DATA TO EXAMINE START

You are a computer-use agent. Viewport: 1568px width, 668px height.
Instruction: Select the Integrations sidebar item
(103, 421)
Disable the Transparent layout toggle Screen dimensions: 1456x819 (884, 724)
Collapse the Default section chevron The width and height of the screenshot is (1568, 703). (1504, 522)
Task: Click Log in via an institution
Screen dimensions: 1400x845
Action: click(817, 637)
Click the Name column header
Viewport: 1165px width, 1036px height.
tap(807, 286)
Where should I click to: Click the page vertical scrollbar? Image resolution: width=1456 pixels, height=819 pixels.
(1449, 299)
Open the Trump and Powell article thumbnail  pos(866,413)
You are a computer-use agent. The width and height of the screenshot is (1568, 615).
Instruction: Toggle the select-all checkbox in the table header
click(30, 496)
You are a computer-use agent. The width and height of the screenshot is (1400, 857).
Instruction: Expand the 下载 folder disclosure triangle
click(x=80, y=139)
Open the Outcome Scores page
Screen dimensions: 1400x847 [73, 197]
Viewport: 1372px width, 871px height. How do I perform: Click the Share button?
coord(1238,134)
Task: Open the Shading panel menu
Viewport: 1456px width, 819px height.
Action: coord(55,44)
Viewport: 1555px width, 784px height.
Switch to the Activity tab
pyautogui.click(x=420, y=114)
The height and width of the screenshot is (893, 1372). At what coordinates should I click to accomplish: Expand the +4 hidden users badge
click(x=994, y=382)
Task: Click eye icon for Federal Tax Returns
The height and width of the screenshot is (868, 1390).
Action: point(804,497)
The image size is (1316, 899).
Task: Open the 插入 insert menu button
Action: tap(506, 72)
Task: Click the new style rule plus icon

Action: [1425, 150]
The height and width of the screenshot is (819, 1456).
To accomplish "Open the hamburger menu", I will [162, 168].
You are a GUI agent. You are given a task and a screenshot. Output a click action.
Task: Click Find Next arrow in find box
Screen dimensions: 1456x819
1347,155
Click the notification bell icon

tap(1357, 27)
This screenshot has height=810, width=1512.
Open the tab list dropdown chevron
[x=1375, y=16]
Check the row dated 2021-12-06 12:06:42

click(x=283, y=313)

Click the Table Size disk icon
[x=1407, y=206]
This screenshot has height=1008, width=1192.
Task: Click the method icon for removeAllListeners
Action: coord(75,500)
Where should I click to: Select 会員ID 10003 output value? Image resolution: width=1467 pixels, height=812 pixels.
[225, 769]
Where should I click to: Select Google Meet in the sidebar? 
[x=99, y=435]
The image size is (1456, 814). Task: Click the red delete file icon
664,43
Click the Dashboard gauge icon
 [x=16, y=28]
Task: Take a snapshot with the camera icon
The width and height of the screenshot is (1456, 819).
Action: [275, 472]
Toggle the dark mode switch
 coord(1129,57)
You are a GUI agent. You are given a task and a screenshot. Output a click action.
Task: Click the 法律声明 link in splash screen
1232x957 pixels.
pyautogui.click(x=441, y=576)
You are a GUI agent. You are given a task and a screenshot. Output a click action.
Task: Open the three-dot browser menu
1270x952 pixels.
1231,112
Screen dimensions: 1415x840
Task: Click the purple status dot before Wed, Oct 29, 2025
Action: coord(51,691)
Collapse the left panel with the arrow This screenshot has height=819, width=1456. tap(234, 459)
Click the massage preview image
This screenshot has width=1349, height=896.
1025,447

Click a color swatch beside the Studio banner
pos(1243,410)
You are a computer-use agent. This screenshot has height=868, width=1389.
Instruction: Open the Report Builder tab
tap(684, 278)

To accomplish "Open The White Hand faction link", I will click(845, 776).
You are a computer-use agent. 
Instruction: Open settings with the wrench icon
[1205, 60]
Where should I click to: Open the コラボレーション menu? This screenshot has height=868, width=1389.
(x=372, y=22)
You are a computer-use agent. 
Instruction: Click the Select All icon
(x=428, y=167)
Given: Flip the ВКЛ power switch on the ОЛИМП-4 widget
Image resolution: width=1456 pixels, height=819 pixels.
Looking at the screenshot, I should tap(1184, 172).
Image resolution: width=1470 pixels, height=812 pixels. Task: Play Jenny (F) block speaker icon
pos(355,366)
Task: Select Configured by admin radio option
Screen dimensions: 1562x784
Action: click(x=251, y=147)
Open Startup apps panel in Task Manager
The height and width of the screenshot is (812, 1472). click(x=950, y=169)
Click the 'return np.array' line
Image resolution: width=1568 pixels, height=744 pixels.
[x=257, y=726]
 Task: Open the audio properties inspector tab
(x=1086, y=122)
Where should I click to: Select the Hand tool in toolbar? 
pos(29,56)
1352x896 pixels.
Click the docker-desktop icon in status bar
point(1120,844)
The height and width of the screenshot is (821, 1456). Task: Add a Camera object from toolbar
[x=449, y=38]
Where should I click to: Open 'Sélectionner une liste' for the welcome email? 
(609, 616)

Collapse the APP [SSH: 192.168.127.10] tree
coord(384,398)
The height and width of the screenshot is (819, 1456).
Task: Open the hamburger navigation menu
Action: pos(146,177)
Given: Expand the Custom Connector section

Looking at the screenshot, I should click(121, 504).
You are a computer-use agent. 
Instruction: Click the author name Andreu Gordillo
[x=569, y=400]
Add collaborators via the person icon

DATA TO EXAMINE END

**EXERCISE PROMPT**
Where does the word "link" appear in the material above? Copy every line that holds it.

**ANSWER FOR THIS EXERCISE**
Task: Click the 法律声明 link in splash screen
To accomplish "Open The White Hand faction link", I will click(845, 776).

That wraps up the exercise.